Sometimes
I feel a little bit like the minister who stood before a congregation on Easter
Sunday and said, “My friends, I have in my possession three colorful eggs. If you buy the first egg it will cost you
$100, but the sermon will only be 10 minutes long. If you buy the second egg, it will cost you
$50, but the sermon will last 25 minutes.
The third egg only costs $20, but comes with a 45-minute sermon. We are going to take an offering now so I can
see which egg you want me to deliver.”
Well, I don’t know if I’ll lay an egg this morning or not, but I can
promise you two things: first, you don’t have to pay for it and second, it will
be over in about 10 minutes. During this
time I want to describe my personal history with today’s gospel reading. I encountered it one way growing up in the
Presbyterian Church and another here in the Episcopal Church.
I have
said before that I learned my bible in the Presbyterian Church. Every Sunday we children had a memory verse
to learn and recite the next week. Youth
groups, starting in Middle School, focused on the bible, as did the bible study
that began an hour before youth group.
Our Senior High youth group, along with another bible study on a
weeknight, drilled home in me the content of the bible and much of its
meaning. Add to this that we were
encouraged to read the bible on our own, which I did one chapter a night before
bed for almost fifteen years.
So you
can imagine how in that environment the focus on today’s reading honed in on
the verse, “Beginning with Moses and all the prophets, Jesus interpreted for
them the things about himself in all of scripture.” From
there the focus skipped forward to the two disciples saying to each other,
“Were not our hearts burning within us while he… was opening the scriptures to
us?” For us, the bible was the primary
sacrament of the church. Knowing it was
central to knowing God. The headwork of knowing
the bible led to a heart on fire for God.
When I
entered college in the fall of 1978 I did so with the intention of majoring in
religion and philosophy. Philosophy
morphed into economics, but I stayed with religion. I had classes in Old and New Testament
survey, which were largely content driven and easy for me. I also took a class in New Testament Greek,
which was a significant challenge. Over
the next few semesters I had classes on the life of Paul, Old Testament
theology, the Minor Prophets, the Book of Revelation, and on and on. There was a lot of bible and even in massive
doses it fueled my spiritual life.
During
this time I drifted away from the mainline Presbyterian Church and tried out a
couple of different bible churches before settling in to a small Orthodox
Presbyterian Church in my college town.
They hired a new pastor from New Zealand who decided early on to start a
preaching series beginning at Genesis 1:1 and making his way from there through
the entire bible.

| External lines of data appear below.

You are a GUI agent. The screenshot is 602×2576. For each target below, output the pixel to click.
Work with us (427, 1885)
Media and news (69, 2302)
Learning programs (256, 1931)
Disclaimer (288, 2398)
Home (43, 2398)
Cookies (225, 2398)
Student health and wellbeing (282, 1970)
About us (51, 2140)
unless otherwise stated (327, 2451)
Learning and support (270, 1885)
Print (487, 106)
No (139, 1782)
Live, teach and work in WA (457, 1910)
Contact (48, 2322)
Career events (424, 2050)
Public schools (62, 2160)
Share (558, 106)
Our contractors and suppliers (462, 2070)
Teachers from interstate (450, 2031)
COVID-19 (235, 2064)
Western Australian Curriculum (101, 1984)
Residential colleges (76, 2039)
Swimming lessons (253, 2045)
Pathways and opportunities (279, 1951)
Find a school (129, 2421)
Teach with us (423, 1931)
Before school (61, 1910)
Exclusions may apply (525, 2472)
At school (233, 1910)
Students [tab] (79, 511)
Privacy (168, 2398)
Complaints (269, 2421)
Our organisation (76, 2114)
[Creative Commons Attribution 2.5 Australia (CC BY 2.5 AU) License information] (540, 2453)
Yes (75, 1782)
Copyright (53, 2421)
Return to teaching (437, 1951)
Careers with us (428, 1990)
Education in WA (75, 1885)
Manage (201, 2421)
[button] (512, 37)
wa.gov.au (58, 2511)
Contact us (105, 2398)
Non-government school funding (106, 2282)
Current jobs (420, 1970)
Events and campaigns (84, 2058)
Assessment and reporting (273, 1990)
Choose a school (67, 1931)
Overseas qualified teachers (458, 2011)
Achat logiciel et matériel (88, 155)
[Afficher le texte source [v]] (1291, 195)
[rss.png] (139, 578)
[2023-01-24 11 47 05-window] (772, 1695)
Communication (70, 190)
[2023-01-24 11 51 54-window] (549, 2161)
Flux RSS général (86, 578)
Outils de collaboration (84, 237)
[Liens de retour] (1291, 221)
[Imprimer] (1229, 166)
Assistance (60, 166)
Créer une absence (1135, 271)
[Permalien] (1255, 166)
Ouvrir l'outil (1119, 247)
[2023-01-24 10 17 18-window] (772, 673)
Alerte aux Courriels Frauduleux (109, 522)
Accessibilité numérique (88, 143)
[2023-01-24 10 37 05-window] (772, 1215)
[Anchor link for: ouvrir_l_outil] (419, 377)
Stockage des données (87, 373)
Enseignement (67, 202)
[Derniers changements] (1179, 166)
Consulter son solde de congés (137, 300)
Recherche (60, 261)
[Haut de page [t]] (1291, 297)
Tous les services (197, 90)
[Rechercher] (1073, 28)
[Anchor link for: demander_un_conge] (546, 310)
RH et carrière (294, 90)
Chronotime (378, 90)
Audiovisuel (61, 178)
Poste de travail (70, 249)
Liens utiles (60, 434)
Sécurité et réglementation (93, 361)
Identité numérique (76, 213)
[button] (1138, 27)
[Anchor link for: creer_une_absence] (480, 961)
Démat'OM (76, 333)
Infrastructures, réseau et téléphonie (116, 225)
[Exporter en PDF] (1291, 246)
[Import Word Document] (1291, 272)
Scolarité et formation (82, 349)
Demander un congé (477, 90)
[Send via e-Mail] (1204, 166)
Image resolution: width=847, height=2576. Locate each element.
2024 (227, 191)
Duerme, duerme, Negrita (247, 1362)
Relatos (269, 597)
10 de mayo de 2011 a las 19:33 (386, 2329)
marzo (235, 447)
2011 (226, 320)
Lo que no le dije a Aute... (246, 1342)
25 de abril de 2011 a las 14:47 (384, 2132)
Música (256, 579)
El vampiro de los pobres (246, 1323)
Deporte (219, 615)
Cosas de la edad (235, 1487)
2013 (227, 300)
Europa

That is an ambitious
undertaking both for the preacher and for the congregation. Worship at the O.P. Church was something
straight out Puritan England – an opening hymn, a long pastoral prayer (and let
me emphasize the long part), a
responsive reading from the psalter, an offering, and a 45-minute sermon. Now, when I say ‘sermon’, please don’t
mistake this experience with the wonderment I weave here Sunday in and Sunday
out. These sermons were straight bible
commentary – comparing and contrasting the position of several renowned
scholars arguing over the intricacies of some nuanced point.
By the
middle of my senior year, what with classes in the bible six days a week (yes,
my college had Saturday classes) and what felt like another whole class on
Sunday morning, the warm, burning I had come to associate with reading the
bible cooled off dramatically. Over the
previous two years that pastor had preached is all the way to the 9th
chapter of the book of Genesis and I found myself longing not for words about
God but for an experience of God. I
returned to the mainline Presbyterian Church in my college town and there
became reacquainted with worship as opposed to study.
I
returned home to Ohio after graduating in 1982 and that summer was introduced
to the Episcopal Church through, of all things, a bible study. But this is not what grabbed me. What grabbed me was the worship. I was moved by the music (the church had an
incredible Men & Boys Choir associated with the Royal School of Church
Music), the liturgy (which I found made my heart burn within me), and the
preaching (which, rather than engaging the bible as an academic exercised,
focused more on applying it to daily life and experience).
I
vividly recall the first Morning Prayer service I attended on the 4th
of July weekend. I remember being
dumbstruck as the Officiant offered a Collect for our Armed Forces and a
Collect for Peace. What impressed me so
deeply was that he made no attempt to reconcile the two, no effort to
articulate to God exactly how opposites should be balanced and tensions
resolved. We simply, humbly, and
gracefully offered our prayers to God and then trusted in God to hear them and
to guide us. How refreshing it was not
to be exposed to a lengthy survey on scholarly opinions and what a relief it
was not to be subjected to the particular point of view of the person praying! We all came before God, said our prayers, and
put ourselves in a position of trust. I
was hooked for life.
The next
Sunday was the first time I participated in the Eucharist at an Episcopal
Church. At every other church I had
attended, we sat in the pew while communion was passed out to us. Every other church I had attended, there was
no clear reason even to have communion except a couple of times a year (and
even then, many resented that the service took longer than usual because of
it). In my mind’s eye, I can still
envision walking up the long center aisle of the church, into the chancel, past
the singing choir, and kneeling for the first time at an altar rail. I can still taste the bread and see the large
chalice (filled with wine, not juice).
The basic act of coming forward and kneeling, as everyone else in the
church did, started a burning in me that I had never felt before. It began in me what has been a complex and
amazing journey of finding Jesus made known in the breaking of the bread.
Initially
I experienced the Eucharist as a deeply penitential moment. In it I recounted all my sins from the
previous week, promised to do better in the week to come, and then hit the
reset button on the following Sunday feeling all the while like a miserable
sinner because I had failed at my reforms.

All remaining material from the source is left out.